3.  War rations. Natural gas prices in Europe shot up by as much as 700% after the invasion. The EU quickly set a target of reducing demand for natural gas by 15%, and is doing impressively well. In January, demand was 25% lower than average. But Russia still managed to find buyers for its fossil fuels, expanding its supply to countries like India and China, and even profiting from the higher prices. The price and supply shocks also scared off some European countries from pursuing their phase-outs of coal—the dirtiest fossil fuel—with European coal consumption actually increasing by 6% in 2022.

 

• • •

The Long View

 

1.  Accelerating renewables in Europe. The Ukraine invasion amply demonstrated the false economy of cheap Russian fossil fuels. Across Europe, countries have been streamlining permitting for renewable projects, and building solar and wind farms. Nuclear power is back in favor, with new power stations coming soon, and Germany extending the life of some older power plants (although it still intends to shutter them). “On balance, the energy crisis we’re experiencing now… is going to accelerate the clean energy transition,” said Jason Bordoff, dean of the Columbia Climate School, in The New York Times. “It’s probably going to have a negative impact on emissions in the near term, but a positive impact in the longer term.”

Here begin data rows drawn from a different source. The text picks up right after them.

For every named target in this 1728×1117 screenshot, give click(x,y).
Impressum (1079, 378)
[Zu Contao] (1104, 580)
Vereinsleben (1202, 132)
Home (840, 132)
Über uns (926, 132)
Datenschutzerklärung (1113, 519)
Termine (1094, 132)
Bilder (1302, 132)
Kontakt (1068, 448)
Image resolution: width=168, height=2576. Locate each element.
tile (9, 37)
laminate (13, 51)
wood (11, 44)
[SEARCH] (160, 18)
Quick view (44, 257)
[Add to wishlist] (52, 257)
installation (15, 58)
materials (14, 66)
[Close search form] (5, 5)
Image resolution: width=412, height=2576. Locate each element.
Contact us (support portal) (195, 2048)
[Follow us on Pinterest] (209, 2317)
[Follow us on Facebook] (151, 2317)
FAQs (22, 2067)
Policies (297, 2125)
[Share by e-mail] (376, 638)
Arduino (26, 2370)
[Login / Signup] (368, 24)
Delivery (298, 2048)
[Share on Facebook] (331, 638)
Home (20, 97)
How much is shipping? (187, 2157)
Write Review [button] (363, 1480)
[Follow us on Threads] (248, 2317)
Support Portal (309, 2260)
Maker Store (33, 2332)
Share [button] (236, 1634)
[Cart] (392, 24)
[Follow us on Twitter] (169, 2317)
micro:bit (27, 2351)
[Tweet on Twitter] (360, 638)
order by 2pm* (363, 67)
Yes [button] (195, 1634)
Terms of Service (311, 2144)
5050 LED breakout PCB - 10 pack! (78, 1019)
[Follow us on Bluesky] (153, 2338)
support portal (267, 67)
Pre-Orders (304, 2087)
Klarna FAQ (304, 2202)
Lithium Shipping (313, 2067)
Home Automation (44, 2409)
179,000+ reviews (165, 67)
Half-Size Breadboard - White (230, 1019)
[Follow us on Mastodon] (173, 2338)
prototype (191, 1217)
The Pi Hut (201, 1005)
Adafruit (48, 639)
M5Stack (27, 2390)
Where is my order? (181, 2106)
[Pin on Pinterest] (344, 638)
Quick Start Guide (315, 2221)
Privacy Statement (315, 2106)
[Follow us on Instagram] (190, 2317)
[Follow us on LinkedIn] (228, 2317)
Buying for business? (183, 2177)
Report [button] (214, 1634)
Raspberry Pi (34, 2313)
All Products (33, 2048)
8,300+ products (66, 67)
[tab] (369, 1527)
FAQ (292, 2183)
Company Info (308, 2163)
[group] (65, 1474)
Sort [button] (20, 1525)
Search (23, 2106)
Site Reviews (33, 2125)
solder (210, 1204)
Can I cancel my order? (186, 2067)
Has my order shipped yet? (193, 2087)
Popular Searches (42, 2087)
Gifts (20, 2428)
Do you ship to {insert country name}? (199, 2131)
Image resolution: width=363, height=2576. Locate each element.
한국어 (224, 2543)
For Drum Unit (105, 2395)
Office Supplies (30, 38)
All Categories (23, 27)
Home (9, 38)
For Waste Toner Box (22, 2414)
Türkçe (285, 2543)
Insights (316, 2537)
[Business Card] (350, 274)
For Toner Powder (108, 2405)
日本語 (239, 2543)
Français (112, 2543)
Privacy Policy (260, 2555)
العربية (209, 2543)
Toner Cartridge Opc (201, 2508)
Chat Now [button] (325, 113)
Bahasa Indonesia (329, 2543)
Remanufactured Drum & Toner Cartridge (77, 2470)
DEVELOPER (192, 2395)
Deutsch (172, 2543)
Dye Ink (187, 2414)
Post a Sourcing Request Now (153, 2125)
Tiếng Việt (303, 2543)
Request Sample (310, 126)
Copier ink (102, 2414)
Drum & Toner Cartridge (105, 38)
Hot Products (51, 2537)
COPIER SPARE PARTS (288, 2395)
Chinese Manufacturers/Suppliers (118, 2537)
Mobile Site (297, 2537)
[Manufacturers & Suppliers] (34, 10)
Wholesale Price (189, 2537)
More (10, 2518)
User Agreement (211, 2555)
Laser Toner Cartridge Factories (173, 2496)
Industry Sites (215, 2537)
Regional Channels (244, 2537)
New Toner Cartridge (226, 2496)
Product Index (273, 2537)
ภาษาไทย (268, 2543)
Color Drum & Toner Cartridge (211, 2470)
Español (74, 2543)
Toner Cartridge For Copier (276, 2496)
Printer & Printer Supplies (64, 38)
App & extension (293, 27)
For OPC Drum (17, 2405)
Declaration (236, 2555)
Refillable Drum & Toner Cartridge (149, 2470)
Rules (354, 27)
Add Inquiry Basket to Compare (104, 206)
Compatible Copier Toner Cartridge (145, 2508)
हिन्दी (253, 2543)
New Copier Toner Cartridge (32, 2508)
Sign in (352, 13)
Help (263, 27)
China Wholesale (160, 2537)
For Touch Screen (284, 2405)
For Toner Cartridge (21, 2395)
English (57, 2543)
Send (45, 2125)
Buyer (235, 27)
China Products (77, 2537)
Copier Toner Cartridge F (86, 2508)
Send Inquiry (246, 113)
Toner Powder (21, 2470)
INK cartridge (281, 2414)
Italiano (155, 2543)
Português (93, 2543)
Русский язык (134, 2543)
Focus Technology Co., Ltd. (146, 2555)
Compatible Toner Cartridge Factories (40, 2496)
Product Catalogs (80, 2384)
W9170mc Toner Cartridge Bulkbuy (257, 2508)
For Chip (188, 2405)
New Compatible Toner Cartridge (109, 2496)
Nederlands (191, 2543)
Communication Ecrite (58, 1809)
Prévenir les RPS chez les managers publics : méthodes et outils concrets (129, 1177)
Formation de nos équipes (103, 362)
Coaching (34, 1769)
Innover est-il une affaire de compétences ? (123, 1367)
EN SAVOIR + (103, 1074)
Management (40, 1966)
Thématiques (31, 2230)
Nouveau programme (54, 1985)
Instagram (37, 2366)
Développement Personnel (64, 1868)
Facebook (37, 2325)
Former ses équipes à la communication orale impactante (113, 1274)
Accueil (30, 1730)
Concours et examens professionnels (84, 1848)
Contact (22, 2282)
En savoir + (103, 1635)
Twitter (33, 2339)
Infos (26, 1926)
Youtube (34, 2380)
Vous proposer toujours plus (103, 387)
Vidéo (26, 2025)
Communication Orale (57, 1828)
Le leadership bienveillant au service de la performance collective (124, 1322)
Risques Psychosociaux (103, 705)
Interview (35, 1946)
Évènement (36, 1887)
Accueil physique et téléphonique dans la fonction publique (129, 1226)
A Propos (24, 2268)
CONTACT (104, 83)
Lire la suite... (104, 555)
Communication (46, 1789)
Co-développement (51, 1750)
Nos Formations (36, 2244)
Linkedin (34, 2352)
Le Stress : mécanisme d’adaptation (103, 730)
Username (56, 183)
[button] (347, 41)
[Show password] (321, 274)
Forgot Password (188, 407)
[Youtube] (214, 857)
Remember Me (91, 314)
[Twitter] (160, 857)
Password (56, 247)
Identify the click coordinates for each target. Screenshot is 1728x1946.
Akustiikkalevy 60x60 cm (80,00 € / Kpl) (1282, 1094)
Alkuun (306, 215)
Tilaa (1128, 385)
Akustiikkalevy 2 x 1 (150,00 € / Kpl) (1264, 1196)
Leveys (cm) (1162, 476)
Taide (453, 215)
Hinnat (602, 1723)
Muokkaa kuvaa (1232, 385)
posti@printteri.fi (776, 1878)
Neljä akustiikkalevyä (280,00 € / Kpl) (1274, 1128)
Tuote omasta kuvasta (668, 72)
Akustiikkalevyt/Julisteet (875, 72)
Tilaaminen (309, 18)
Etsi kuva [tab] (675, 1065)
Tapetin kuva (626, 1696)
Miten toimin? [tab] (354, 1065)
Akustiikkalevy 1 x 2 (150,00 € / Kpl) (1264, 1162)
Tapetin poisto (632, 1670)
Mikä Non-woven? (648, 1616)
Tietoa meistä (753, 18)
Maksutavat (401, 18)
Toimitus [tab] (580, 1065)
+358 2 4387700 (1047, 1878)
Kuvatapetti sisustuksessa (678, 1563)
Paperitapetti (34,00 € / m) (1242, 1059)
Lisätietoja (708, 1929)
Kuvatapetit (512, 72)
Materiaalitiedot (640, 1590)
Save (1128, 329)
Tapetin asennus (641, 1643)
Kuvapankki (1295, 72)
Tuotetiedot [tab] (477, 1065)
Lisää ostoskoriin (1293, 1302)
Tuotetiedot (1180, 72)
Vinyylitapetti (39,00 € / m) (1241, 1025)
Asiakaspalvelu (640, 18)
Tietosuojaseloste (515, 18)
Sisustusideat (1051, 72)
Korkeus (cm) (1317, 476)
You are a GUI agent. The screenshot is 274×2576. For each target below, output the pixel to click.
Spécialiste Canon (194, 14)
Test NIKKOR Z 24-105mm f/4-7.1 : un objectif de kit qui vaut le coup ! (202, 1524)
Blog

2  … but not in the developing world. Re-jigging a country’s energy system for renewables eventually pays off in many ways, but the up-front cost is steep, especially for poorer nations. Consultants McKinsey fear that a shift to domestic policies in the West (as well as high interest rates) might cause richer nations to fall even further behind climate commitments, which were already 20% below pledged levels before the invasion. Russia will also want to expand fossil fuel exports, and energy-intensive products like fertilizer, in markets outside Europe. Climate change is a global issue, and this widening decarbonization gap could be problematic. 

3.  US as the world’s natural gas pump? With Russian fossil fuels largely off the menu, Europe more than doubled imports of liquid natural gas (LNG) from the US in 2022. In this comprehensive summary from Energy Wire, the executive director for the Center for Liquefied Natural Gas predicted the American LNG imports into Europe would remain “pretty strong,” even when the war in Ukraine ends. That will be a defining climate moment for the US. It could either continue to build out LNG infrastructure and boost exports further, or choose the high road to renewables. 


• • •

What To Keep An Eye On

 

1.  Climate reparations. At COP27 in November, Ukraine proposed a new tool for international diplomacy. It thinks emissions generated by conflict should be cataloged and attributed to the aggressors—a move that, if adopted, could put a higher economic and political price-tag on going to war. Ukraine had logged 2,200 cases of environmental damage, pegging soil damage costs at €11.9 billion ($12.6 billion) and air pollution costs at €25.5 billion ($27 billion).

2.  The race for cheap green hydrogen. As well as scaling up solar power and domestic heat pumps, the EU’s energy transition plan calls for importing 10 million tons of low-carbon hydrogen by 2030, and producing the same amount within the bloc. The economics of deployment currently look extremely challenging, with new research from ETH Zürich calculating that green hydrogen heating systems would be up to three times more expensive than just moving to electric heat pumps. But new technologies are hopefully coming soon. 

3.  Declining emissions. The war in Ukraine, and the new focus on domestic energy security in Europe, caused BP to reduce forecasts for global emissions in 2030 by 3.7% and by 9.3% in 2050. It expects oil demand to be 5% lower and gas demand to have fallen by 6% by 2035, according to a report in The Guardian. Renewables projects should get a 5% bump over the same timeframe.